At 3.27 p.m.—I know the exact minute, because my watch was stopped then and I read the time from it afterwards—I was standing beside my desk, consulting some papers on a file. Suddenly I heard a high detonation, a sound so sharp that I can liken it to nothing familiar. The air seemed full of flying splinters of glass; and simultaneously I was wrenched from my foothold and flung with tremendous violence against my desk. Then, it seemed, a dead silence fell.

I found that my right hand was streaming with blood from various cuts made by the razor-edges of the broken glass of the window. More blood was pouring from a gash on my forehead; but my eyes had escaped injury. When I moved, I found I suffered acute pain; though no bones seemed to be broken. The concussion had completely deafened me; and, as I found afterwards, my left ear-drum had been perforated, so that even to this day I can hear nothing on that side.

All about me the office was in confusion. Every pane of glass had been blown inward from the windows and the place looked as though a whirlwind had swept through it, scattering furniture and papers in its track. The shock had dazed me; and for several minutes I stood gazing stupidly at the havoc around me. It was, I am sure, at least five minutes before I grasped what had happened. As soon as I did so, I made my way, still in intense pain, down the stairs and into the quadrangle.

The pavements were littered with fragments of broken glass which had fallen outward in the breaking of the windows; but there was not so much of this as I had expected, since most of the panes had been driven inward by the explosion. Quite a crowd of people were running out of the building and making in the direction of the new Chemistry Department in University Avenue. I followed them, noticing as I passed the Square that all the chimney-pots of the houses seemed to have been swept off, though I could see no traces of them on the ground. Later on, I found that they had been blown down on the further side of the terrace.
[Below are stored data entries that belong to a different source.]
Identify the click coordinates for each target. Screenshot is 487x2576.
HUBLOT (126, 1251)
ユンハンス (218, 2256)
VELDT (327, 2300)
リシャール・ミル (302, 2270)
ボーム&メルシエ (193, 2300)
When I came in sight of the Chemistry building I was amazed, even though I was prepared for a catastrophe. One whole wing had been reduced to a heap of ruins, a mere pile of building-stone and joists flung together in utter confusion. Here and there among the debris, jets of steam and dust were spouting up; and from time to time came an eruption of small stones from the wreckage. The remainder of the edifice still stood almost intact save for its broken windows and shattered doors.

What astonished me at the time was that the whole scene recalled a cinema picture—violent motion without a sound to accompany it. I saw spouts of dust, falling masses of masonry, people running and gesticulating in the most excited manner; yet no whisper of sound reached me. It was only when someone came up and spoke directly to me that I discovered that I was temporarily stone deaf; for I could see his lips moving but could hear nothing whatever.

Like everyone else, I began to remove the debris. I think that we understood even then that it was hopeless to think of saving anyone from this wreckage, but we were all moved to do something which might at least give us the illusion that we were helping. As I pulled and tugged with the others, I began to appreciate the enormous power of the explosive which had been at work. In an ordinary concussion, iron can be bent out of shape; but here I came across steel rafters which were cut clean through as though by a knife. I remember thinking vaguely that the explosive must have acted, as dynamite does, against the solid materials around it instead of spending its force upwards; for otherwise the whole place would have suffered a bombardment from flying blocks of stone.

For some time I toiled with the others. I saw Nordenholt’s figure close at hand. Then the sky seemed to take on a tinge of violet which deepened suddenly. I saw a black spot before my eyes; and apparently I fainted from loss of blood.


Even now, the causes of the Chemistry Department disaster are unknown. Henley-Davenport and his two assistants perished instantaneously in the explosion—in fact Henley-Davenport’s body was never recovered from the wreckage at all. A third assistant, who had been in the next room at the time, lived long enough to tell us the exact stage at which the catastrophe occurred; but even he could throw no direct light upon its origin.